• Records provided:
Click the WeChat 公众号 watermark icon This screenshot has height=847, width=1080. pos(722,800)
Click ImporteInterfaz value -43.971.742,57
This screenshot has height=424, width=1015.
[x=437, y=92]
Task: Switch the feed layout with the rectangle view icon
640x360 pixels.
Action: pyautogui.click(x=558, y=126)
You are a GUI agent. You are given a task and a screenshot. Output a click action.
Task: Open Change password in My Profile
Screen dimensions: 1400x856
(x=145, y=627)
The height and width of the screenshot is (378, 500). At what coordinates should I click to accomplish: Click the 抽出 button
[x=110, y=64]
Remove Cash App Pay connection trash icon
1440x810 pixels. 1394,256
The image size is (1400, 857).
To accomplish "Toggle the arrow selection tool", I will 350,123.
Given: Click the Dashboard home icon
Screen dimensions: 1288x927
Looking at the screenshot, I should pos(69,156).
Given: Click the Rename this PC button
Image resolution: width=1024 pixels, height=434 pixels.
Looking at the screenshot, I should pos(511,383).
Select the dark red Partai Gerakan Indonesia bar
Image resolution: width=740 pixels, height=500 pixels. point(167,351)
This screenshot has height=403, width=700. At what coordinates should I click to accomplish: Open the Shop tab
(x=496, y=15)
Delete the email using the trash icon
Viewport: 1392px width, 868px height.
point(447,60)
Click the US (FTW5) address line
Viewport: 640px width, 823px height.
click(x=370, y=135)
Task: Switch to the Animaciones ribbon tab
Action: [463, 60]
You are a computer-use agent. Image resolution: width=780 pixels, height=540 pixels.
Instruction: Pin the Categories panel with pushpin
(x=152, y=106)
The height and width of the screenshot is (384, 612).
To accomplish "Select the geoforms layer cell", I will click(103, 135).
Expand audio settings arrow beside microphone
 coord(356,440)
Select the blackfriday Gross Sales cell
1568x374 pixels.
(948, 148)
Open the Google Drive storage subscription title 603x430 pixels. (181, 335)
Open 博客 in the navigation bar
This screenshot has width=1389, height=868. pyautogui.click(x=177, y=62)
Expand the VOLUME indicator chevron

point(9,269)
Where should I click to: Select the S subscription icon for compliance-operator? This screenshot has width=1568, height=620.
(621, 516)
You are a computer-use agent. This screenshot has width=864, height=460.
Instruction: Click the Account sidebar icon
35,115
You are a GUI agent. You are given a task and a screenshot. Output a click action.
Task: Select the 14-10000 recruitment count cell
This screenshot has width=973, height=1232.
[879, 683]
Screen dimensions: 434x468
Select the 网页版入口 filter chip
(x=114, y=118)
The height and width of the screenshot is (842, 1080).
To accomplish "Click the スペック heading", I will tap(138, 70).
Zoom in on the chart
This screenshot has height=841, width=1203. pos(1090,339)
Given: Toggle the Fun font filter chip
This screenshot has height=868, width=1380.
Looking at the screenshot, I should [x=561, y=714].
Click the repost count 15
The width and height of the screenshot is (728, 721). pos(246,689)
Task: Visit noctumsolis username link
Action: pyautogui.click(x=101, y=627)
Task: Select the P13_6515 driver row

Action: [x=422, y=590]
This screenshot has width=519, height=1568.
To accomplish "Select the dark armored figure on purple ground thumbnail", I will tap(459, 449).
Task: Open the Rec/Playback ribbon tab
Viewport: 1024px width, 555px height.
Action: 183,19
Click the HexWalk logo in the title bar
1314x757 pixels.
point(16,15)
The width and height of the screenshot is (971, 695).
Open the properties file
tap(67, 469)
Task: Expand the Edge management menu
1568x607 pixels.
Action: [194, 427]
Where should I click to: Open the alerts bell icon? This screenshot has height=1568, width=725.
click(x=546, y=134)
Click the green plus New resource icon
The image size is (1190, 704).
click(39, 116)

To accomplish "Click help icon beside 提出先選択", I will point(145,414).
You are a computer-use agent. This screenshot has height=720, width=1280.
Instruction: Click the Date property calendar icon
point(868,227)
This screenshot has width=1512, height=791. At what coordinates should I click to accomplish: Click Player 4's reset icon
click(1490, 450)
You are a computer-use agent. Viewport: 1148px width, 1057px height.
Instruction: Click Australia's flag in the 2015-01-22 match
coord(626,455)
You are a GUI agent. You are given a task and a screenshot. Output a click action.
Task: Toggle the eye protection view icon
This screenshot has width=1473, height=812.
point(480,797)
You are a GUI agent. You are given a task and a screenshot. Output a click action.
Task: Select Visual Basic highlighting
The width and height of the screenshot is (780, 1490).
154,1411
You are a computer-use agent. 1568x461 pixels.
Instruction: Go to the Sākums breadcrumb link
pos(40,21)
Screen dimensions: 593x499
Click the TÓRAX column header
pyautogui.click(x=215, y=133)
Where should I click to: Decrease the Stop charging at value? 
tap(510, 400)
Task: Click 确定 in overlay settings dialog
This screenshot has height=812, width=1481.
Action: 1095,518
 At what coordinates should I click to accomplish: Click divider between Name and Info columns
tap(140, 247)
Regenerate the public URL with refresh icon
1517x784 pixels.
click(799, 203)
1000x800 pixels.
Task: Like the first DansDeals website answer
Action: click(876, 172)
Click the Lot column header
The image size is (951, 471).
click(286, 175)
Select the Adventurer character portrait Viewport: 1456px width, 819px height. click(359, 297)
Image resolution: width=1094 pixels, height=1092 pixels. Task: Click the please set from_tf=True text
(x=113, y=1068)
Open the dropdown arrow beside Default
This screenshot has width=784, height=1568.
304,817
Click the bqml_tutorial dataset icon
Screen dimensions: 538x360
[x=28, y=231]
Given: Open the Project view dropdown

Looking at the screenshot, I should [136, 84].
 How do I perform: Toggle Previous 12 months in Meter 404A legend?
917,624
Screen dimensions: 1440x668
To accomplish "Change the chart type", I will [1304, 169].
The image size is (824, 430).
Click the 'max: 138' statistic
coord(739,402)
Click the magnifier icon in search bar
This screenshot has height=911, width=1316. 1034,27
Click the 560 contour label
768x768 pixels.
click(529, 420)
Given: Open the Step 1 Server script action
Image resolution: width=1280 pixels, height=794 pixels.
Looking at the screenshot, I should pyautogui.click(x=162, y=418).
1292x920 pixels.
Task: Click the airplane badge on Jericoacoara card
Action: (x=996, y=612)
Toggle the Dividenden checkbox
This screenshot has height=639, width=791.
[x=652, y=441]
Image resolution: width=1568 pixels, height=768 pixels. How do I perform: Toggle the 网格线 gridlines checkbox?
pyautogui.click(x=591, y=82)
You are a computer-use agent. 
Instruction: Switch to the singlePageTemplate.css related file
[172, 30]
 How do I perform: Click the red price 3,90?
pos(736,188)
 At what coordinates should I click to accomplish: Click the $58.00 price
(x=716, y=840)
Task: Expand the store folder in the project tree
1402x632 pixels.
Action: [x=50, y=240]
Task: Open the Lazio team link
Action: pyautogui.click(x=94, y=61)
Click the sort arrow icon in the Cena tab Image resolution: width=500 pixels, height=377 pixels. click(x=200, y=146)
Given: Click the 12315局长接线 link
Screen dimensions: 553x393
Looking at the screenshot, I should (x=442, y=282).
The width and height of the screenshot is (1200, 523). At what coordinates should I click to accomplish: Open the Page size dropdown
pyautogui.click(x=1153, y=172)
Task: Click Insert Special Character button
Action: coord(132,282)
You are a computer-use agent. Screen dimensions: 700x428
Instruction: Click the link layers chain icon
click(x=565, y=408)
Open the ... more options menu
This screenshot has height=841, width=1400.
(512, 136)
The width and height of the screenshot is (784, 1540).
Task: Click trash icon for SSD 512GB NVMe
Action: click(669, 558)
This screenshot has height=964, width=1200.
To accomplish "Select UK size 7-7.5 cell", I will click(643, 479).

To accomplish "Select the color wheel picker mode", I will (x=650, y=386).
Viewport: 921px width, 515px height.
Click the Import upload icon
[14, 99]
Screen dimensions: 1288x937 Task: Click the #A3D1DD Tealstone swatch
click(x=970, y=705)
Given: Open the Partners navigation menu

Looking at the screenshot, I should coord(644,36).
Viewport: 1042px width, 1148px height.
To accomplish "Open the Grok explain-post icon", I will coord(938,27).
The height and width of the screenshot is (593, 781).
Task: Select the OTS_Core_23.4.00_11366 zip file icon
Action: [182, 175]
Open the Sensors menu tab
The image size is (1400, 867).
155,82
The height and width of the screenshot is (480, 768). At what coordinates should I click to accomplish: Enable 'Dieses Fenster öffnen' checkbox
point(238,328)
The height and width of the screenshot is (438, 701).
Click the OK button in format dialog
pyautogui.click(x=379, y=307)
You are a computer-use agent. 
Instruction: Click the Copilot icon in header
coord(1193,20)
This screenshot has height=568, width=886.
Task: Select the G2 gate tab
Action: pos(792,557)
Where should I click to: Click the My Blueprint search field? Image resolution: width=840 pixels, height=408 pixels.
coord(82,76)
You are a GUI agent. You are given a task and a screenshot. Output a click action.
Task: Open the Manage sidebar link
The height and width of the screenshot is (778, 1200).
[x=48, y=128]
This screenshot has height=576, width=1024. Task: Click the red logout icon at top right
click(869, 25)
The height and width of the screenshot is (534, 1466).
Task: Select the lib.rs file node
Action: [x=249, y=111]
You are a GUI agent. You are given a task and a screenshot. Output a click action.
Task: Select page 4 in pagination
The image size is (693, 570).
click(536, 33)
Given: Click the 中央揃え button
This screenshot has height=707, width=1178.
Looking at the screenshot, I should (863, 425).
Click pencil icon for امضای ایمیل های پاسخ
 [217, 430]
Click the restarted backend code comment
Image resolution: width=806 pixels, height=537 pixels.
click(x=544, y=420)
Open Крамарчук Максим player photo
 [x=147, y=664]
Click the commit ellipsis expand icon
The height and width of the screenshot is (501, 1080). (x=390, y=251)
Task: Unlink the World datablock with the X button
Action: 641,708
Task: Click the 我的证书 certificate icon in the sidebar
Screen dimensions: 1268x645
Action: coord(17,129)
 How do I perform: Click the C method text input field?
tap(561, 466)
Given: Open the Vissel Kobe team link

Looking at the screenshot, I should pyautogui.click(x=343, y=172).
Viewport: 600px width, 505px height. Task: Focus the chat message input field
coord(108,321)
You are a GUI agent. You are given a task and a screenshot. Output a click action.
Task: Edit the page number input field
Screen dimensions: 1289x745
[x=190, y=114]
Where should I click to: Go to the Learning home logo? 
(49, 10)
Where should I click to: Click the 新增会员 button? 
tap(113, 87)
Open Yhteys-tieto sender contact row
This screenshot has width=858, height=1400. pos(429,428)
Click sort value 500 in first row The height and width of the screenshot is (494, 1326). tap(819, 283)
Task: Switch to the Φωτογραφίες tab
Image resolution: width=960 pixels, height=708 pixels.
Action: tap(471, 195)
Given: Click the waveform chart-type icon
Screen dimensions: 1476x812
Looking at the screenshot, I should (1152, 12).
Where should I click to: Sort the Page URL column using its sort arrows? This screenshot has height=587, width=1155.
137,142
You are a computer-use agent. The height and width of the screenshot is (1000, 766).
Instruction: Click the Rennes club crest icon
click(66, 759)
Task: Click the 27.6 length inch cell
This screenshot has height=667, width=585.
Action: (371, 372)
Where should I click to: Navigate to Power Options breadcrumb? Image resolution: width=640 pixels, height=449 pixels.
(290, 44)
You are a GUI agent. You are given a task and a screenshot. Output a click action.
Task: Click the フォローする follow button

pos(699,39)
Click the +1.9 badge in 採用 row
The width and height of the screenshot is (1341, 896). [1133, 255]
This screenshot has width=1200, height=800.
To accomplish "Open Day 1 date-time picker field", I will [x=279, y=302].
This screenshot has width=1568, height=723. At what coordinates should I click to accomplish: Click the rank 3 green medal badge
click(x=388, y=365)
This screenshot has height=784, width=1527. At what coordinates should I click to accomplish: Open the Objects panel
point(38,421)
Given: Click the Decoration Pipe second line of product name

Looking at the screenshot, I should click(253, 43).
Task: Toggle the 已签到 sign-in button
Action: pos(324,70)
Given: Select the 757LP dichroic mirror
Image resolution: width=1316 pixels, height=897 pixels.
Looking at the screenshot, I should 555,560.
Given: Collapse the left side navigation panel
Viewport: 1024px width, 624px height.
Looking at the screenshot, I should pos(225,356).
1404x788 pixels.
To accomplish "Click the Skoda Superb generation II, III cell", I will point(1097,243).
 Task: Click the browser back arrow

• Job: How many lines in the data above contain the string "sidebar"? Reply with the number alone.

• Finished exercise: 3